A majority of House members voted Feb. 18 in favor of legislation to expand the number of places where licensed persons can legally carry firearms. HB 875 includes the following provisions:
* Removal of fingerprinting for renewal of Weapons Carry Licenses (WCL)
* Prohibiting the state from creating and maintaining a database of WCL holders
* Creation of an absolute defense for the legal use of deadly force in the face of a violent attack
* Codifying the ability to legally carry, with a WCL, in non-restricted areas of airports when there is no criminal intent
* Incorporation of NICS Improvement Amendments Act for mental health reporting
* Allowing school systems to decide whether staff and faculty may carry a firearm on school property
* Allowing the lawful carry by WCL holders in government buildings where it is not currently restricted or security screening personnel are posted during regular business hours and in certain private establishments, including churches and bars, while leaving the decision to the property owner
The “campus carry” provision was dropped after a compromise that would allow the presidents of individual colleges and universities to decide whether weapons could be legally carried on campus was declared unconstitutional by the Office of Legislative Counsel, citing a potential "improper delegation of legislative authority," which would violate the separation of powers between the executive and legislative branches of government.
However, the criminal penalty for possessing a firearm on campus would be reduced to a civil fine of $100 under HB 875, which now goes to the Senate for its consideration.
I opposed this legislation because, as I told my House colleagues during the debate, HB 875 is a voter mobilization bill that has nothing to do with gun control, in other words, a skunk that has been wrapped in silk and dunked in Chanel No. 5 perfume.
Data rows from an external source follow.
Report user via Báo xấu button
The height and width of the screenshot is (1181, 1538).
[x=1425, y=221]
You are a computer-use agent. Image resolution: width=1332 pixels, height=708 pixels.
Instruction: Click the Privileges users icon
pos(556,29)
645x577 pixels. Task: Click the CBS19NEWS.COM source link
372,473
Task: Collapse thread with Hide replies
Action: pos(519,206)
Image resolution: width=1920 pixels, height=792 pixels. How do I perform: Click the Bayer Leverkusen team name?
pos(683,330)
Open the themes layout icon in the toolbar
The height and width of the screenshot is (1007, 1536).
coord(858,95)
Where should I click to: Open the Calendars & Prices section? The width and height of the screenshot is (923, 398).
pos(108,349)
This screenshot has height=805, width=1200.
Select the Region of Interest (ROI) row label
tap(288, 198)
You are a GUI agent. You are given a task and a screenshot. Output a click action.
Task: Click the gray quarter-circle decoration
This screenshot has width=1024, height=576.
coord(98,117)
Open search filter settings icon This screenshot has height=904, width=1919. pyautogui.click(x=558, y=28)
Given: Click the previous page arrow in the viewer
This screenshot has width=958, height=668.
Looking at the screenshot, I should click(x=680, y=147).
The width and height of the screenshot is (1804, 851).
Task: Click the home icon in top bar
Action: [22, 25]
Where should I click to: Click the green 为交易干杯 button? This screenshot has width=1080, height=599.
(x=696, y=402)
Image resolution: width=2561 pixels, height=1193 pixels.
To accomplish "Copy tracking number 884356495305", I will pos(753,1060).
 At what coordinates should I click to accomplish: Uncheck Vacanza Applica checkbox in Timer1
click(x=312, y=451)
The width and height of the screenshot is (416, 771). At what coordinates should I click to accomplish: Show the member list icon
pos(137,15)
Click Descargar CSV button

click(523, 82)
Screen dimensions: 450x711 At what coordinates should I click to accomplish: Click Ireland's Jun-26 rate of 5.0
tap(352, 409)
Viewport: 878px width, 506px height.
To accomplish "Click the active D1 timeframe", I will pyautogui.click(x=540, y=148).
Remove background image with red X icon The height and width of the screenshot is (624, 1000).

The presence of more guns in bars and churches, in our schools, on our campuses and other public places likely makes for a more dangerous, rather than safer environment.
FY 2015 Budget: On Feb. 17, the House voted overwhelmingly to approve a $20.8 billion state budget plan for fiscal year 2015, which begins July 1. HB 744 reflects an overall increase of $916 million, or 4.6 percent more than the fiscal year 2014 budget as originally approved. Year-to-date revenues for the first seven months of the current fiscal year show an increase of 5 percent over last year.
In the House-approved budget, nearly three-quarters of all new revenue goes toward education, with 59 percent of the increase going toward a $538.6 million infusion for K-12 schools, which includes $314.2 million to go toward eliminating teacher furlough days, increasing instructional days or raising teacher salaries, at the discretion of local school boards. That funding is only a partial restoration of austerity cuts from previous years.
Georgia's investment in higher education is boosted by $120.7 million (13 percent of new revenue) in the House plan. That amount includes a $22.5 million increase for the HOPE Scholarship program to cover more recipients and increase the award amount; $12.2 million to increase the HOPE Grant program to provide full tuition payment for qualifying technical college students; and $10 million for a new low-interest loan program for technical college students.
The University System and Technical College System will also receive $14.4 million for merit-based pay adjustments and employee recruitment and retention initiatives.
Georgia Public Safety officers receive merit-based pay increases in the House plan, and an additional $5.4 million will go to the GBI and Natural Resources for the final year of a three-year House initiative to retain experienced, certified law enforcement personnel in state service by providing competitive salaries. The Department of Corrections, the Department of Juvenile Justice and the District Attorneys' offices are also allocated additional funds for pay increases.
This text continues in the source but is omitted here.